Jim Cramer's Worst Stock Market Call Ever
publication date: Jul 10, 2017
Before Jim Cramer got raked over the coals by Jon Stewart, Nouriel Roubini, and others in recent months, I wrote an updated report on Cramer's historic stock picking. (In earlier years, I covered Cramer in my syndicated newspaper column and best-selling books.) What was most surprising to me in the research that I did in late 2008 when the investment banking stocks were taking it on the chin was how truly awful Cramer's stock picking and buy/sell recommendations had been in that sector. After all, he worked at a major investment bank (Goldman) for years and repeatedly talked over the years about his numerous contacts at many investment banks.

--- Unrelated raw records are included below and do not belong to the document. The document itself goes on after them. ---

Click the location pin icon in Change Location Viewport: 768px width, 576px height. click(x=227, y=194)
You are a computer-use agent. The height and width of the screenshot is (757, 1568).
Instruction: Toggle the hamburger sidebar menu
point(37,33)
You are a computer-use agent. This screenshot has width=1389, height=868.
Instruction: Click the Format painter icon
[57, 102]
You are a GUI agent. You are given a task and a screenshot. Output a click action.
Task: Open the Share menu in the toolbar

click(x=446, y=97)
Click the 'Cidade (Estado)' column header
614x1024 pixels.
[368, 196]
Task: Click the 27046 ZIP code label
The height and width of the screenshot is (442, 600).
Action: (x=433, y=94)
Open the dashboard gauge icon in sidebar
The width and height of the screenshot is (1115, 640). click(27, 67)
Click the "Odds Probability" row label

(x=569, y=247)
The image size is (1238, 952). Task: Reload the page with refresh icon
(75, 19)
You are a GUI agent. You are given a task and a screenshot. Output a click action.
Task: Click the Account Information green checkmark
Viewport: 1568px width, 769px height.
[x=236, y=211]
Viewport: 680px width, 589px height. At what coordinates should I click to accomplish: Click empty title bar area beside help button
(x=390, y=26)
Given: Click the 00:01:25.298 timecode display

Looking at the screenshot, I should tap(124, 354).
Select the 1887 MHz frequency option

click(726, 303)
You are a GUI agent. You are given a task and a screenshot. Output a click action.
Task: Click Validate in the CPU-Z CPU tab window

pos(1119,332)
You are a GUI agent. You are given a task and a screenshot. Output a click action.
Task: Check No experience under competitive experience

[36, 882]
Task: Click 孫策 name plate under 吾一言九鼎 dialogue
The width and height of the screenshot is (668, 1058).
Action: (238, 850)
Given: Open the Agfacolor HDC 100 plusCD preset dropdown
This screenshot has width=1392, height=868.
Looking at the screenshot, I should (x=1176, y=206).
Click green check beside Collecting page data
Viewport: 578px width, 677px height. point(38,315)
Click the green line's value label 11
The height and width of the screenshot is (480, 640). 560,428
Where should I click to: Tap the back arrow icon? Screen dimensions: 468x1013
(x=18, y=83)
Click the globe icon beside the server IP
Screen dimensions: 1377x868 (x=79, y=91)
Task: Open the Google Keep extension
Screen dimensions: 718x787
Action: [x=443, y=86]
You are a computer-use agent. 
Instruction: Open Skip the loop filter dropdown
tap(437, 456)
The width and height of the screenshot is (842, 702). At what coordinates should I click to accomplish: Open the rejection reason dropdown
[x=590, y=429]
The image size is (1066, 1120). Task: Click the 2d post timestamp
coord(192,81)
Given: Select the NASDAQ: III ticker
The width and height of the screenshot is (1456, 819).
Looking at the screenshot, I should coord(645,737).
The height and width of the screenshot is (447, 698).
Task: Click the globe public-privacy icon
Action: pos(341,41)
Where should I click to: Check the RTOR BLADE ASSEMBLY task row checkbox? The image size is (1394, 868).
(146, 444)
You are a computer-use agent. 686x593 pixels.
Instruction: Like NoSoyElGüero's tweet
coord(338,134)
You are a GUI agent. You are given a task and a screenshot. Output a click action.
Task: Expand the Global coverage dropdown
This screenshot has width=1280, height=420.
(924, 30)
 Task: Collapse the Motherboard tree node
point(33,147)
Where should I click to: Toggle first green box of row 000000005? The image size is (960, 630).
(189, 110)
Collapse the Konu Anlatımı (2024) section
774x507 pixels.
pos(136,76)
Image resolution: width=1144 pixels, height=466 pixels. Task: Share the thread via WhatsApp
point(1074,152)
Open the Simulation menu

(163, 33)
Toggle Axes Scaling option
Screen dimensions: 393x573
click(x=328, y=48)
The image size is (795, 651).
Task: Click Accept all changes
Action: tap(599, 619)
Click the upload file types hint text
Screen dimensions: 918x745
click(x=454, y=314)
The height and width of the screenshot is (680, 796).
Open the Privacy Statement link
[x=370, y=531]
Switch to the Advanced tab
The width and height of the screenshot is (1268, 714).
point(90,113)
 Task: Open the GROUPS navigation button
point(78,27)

It turns out that this wasn't the first time that Cramer was hugely wrong on a bloated sector at the peak of a bull market. Back on February 29, 2000, just days before the NASDAQ technology stock bubble was getting ready to burst, Cramer delivered an even more bone-headed set of stock picking recommendations in his keynote speech at "the 6th Annual Internet and Electronic Commerce Conference and Exposition" in New York.
After promising his audience to name names of his favorite stocks to buy, and naming 10 technology/internet companies (a list littered with companies now bankrupt or merged into others at a fraction of their 2000 valuation), Cramer said:
"We are buying some of every one of these this morning as I give this speech. We buy them every day, particularly if they are down, which, no surprise given what they do, is very rare. And we will keep doing so until this period is over -- and it is very far from ending. Heck, people are just learning these stories on Wall Street, and the more they come to learn, the more they love and own! Most of these companies don't even have earnings per share, so we won't have to be constrained by that methodology for quarters to come."
If this one paragraph doesn't convince you to forever ignore Cramer's stock picking advice, I don't know what will! First, note that he said that the period of rising stock prices in the tech sector was "very far from ending." As you can see from the graph below, the tech heavy NASDAQ index peaked just above 5000 the very next month after Cramer's speech and then went on a sickening 80 percent plunge in just over two years.
Also note that after admitting that most of the tech companies lacked earnings, Cramer uses that fact to disregard traditional measures of valuation!
Cramer closed his infamous February 2000 speech by emphasizing how much he disliked other industry groups and how much he just loved technology:
"So, if you can't own the retailers, and you can't own transports, and you can't own banks and brokers and financials and you can't own commodity makers and you can't own the newspapers, and you can't own the machinery stocks, what can you own? A-ha, that just leaves us with tech. That's why we keep coming back to it. That's why, despite the 80% increase in the Nasdaq last year, we are looking at another record year now. It is by that process of elimination that I have picked my top 10. And my next 10 and my next 10 after. Only those companies are worth owning. The rest? You can have them."
Turns out that the best money managers in 2000 shunned the grossly overvalued technology stock sector and bought the undervalued stocks in other industry groups being ignored by tech crazed investors.